Pemberian kredit, ketika sesaat memang tidak merasa jadi beban. Namun beban tersebut pasti datang ketika melongok dari jumlah hutang dan jangka waktu kredit. Bagaimana tidak dengan jumlah bunga bank yang diberlakukan yang akan mencekik leher. Yang namanya ekonomi dan penghasilan bukan matematika yang selalu menggunakan ilmu ukur pasti. Sudah barang tentu akan selalu ada naik turun dan pasang surut dari setiap pereodik. Nah disini kita harus berpikir ulang sebelum bertindak agar jangan sampai terjerat yang akan merugikan.

Berdasarkan catatan dan leteratur yang ada terkait kredit kendaraan bermotor (leasing)pihak konsumen selalu pada posisi yang rugi manakala terjadi wanprestasi. Puluhan bulan kredit dilakukan (cicilan) tidak akan berbekas apabila wanprestasi. Pihak leasing akan gagah berani menarik kembali kendaraan yang telah dicicil dengan dalih terlambat membayar. Apabila ada penyelesiannya pun konsumen selalu pada posisi terpojok. Pihak leasing selalu menyodorkan dengan cara pelunasan secara menyeluruh plus dengan bunga dan denda tanpa tending aling-aling ditambah biaya penarikan.

Nah disini akan muncul kerugian di pihak konsumen (debitur), contonya harga sebuah kendaraan roda dua (motor) baru dengan harga cash Rp.11,5 juta apabila melalui lembaga keuangan (non bank) leasing akan membengkak hamper Rp.18,5 juta belum uang muka alias dp (down payment)kira-kira Rp.1 juta. Secara rasio bunga bank yang ditapkan hamper mencapai 80 persen lebih.

Yang jadi aneh dan selalu menjadi pertanyaan, berapa harga dari sebuah kendaraan bermotor plus pajak kendaraan? Coba teliti dari faktur yang diterima, harganya tertera jelas antara Rp.5 juta dan Rp.6 juta dari harga motor baru Rp. 11,5 juta. Jika dihitung dengan Pembayaran Pajak Kendaraan Bermotor (PKB) tidak akan nyampai sebesar harga di pasaran.

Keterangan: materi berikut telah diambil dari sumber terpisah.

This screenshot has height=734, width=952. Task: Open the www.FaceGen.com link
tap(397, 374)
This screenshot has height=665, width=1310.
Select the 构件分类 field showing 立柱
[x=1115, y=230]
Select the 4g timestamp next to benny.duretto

Berbagai kasus penarikan unit selalu terjadi, Undang-Undang No. 8 Tahun 1999 tentang Perlindungan Konsumen terkesan mandul dan dipermainkan. Ironisnya pihak leasing selalu menggunakan UU No. 42 Tahun 1999 tentang Fidusia dalam melakukan perjanjian perikatan jaminan benda bergerak dengan konsumen. Namun kenyataan dilapangan banyak perusahaan leasing (pembiayaan) mengkangkangi UU Fidusia.

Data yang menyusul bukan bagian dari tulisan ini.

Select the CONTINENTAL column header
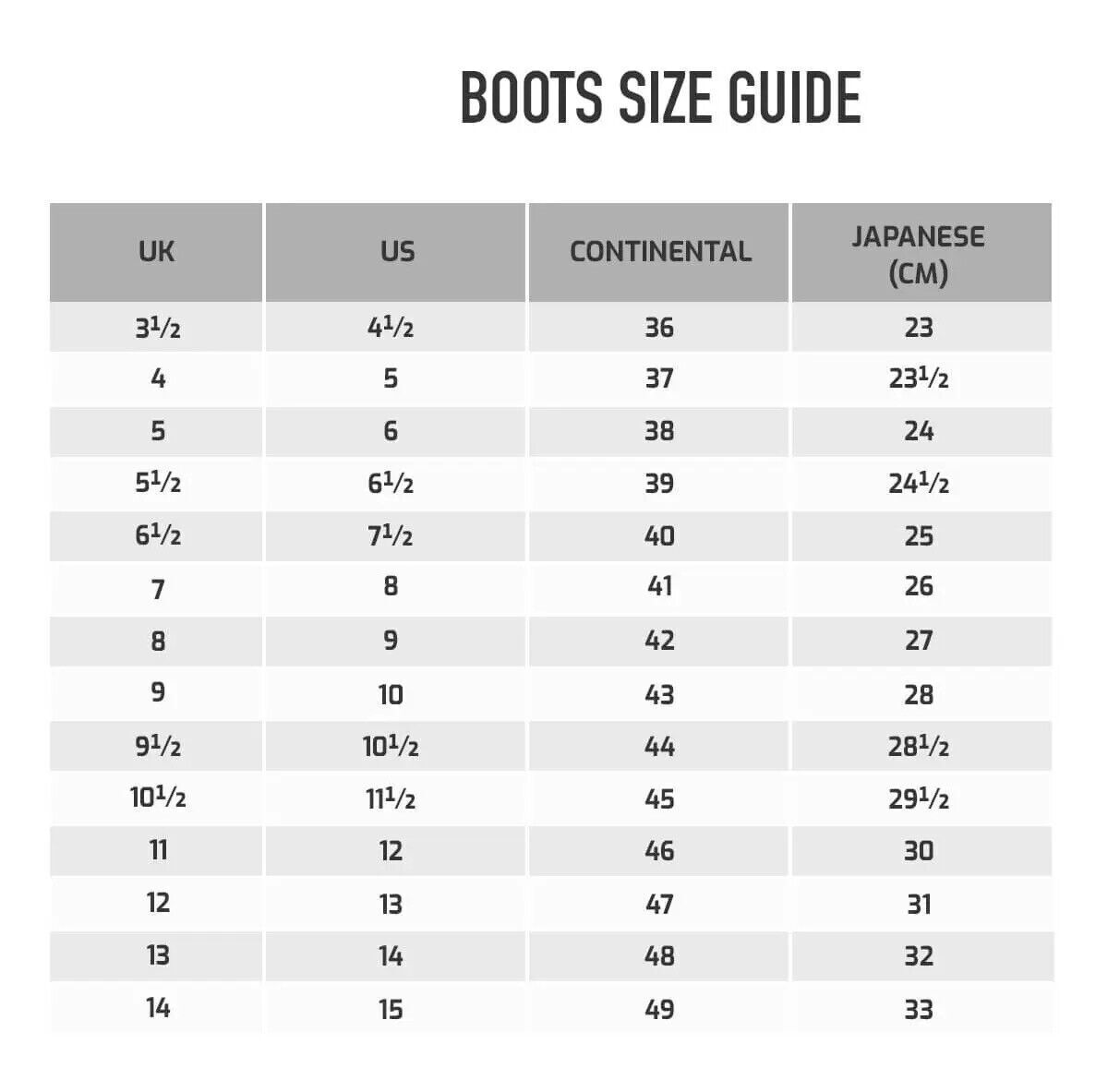Screen dimensions: 1108x1092 660,251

Berdasarkan temuan penulis banyak sekali perjanjian kredit secara fidusia terutama kendaraan roda dua (motor) tidak didaftarkan pada kantor pendaftaran fidusia Departemen Hukum dan HAM oleh pihak leasing. Sementara dalam praktek di lapangan lembaga pembiayaan selalu mengatasnamakan fidusia dalam sita jaminan. Padahal sebagaimana di atur dalam UU Fidusia pasal 11 “Benda yang dibebani dengan Jaminan Fidusia wajib didaftarkan”.

Jadi, apabila pihak leasing tidak bisa membuktikan sertifikat fidusia yang dterbitkan Dephumham, maka secara hukum pihak leasing tidak bisa begitu saja menarik jaminan (unit). Adapun perjanjian yang telah disepakati antara pihak leasing dan konsumen (debitur) itu hanya perjanjian utang piutang saja.

Pasalnya perjanjian secara fidusia bisa berlaku secara mengikat apabila pihak leasing melalui notaries yang ditunjuk mendaftarkan perjanjian kredit tersebut ke kantor pendaftaran fidusia, sebagai mana diatur dalam Peraturan Pemerintah No. 86 Tahun 2000 tentang Tata Cara Pendaftaran Jaminan Fiducia dan Biaya Pembuatan Akta Jaminan fiducia.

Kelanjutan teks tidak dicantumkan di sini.